Kahala group calls on
lease-to-fee law

City proceeds on a second application
to force a Bishop Estate land sale

By Mary Adamski

Apartment owners at a Kahala complex say they fear losing their homes if the city doesn't intervene in lease negotiations with Bishop Estate.

They expressed their concerns at a hearing last night, the beginning step toward city condemnation of the property for forced lease-to-fee conversion.

"Unless I can purchase the fee, the rent and taxes I must pay will destitute me," H. Paul Weber testified. "It will be 28 years of equity lost. Unless I can purchase the land under my condominium, a considerable part of (his children's) inheritance will be lost forever."

Weber is one of 25 apartment owners in the Kahala Beach who applied for the city to proceed on their behalf against landowner Bishop Estate.

There are 194 apartments in the beachfront complex across from Waialae Country Club.

It is the second application to move through the bureaucratic pipeline since passage of the 1991 condominium conversion ordinance, based on a 1967 state law providing for mandatory sale of lease land under single-family housing units.

Thousands of houses have been sold to residents under the Hawaii Land Reform Act.

Attorney C. Michael Hare, representing Bishop Estate, said the city Department of Housing and Community Development is moving too quickly, going ahead with the hearing even though there are not enough applicants to meet the legal requirement.

The first petition, from a group of Kuapa Isle condominium residents in Hawaii Kai, was stalled by the City Council in March 1996 to await the outcome of a Bishop Estate appeal.

In September, the 9th Circuit Court of Appeals affirmed a Honolulu federal court decision upholding the law.

Realtor Michael Pang said that the island system of leasing land for residences is a bad one, "misapplied on the basis of commercial land leasehold. All we can do is get out of the system as painless as possible."

Pang, who represents 120 condominium lessee associations on Oahu, said "the social good is a higher priority" than landowners' property rights.

But Phyllis Zerbe, a Makiki landowner, said: "Mandatory conversion is a serious criminal act. It forces one person to lose their property right for the personal benefit of others."

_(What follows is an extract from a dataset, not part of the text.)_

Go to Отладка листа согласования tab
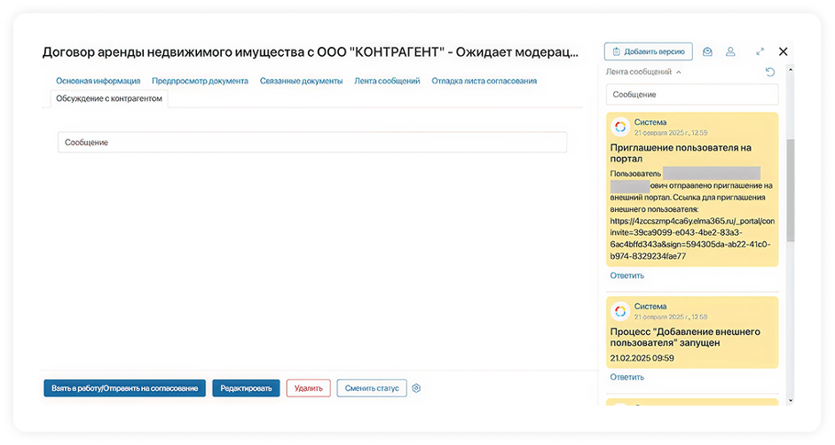Screen dimensions: 835x445 tap(484, 81)
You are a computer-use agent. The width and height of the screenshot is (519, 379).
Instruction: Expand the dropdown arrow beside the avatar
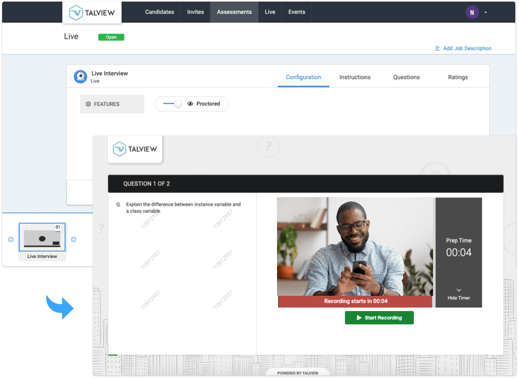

She said to use the government's "land condemnation power in such a way is not for the public good as the law requires."

Hundreds of small landowners are threatened by the law, which was aimed at the large land trusts, she said.

Hare said the hearing was "improper and unauthorized" and likely to be invalidated in a future court challenge.

The ordinance requires that not less than 25 owner-occupants or 50 percent of qualified owner-occupants join in the petition for conversion.

Hare said there are fewer than 25 qualified applicants. But Hearing Officer Sally Cravalho, the city's director of the leasehold conversion program, said there are 25 qualified applicants.

Said Hare: "This hearing is part of a continuing government effort to take lands from Kamehameha Schools Bishop Estate for the private benefit of a select group of lessees. Taking from one private interest to give to other private interests is unconstitutional."

In written testimony, Hare said that of the 194 apartments at the Kahala Beach, 71 are owned by corporations or partnerships, half of which are foreign companies. About 20 apartments are owned by lessees who listed a foreign address when they bought their units.

"The use of the Kahala Beach now and after a condemnation will remain private and exclusive. The public will have no access to nor use of the land," he said.

City Councilman Duke Bainum told the crowd that "the Council has been remiss" by not implementing the conversion law.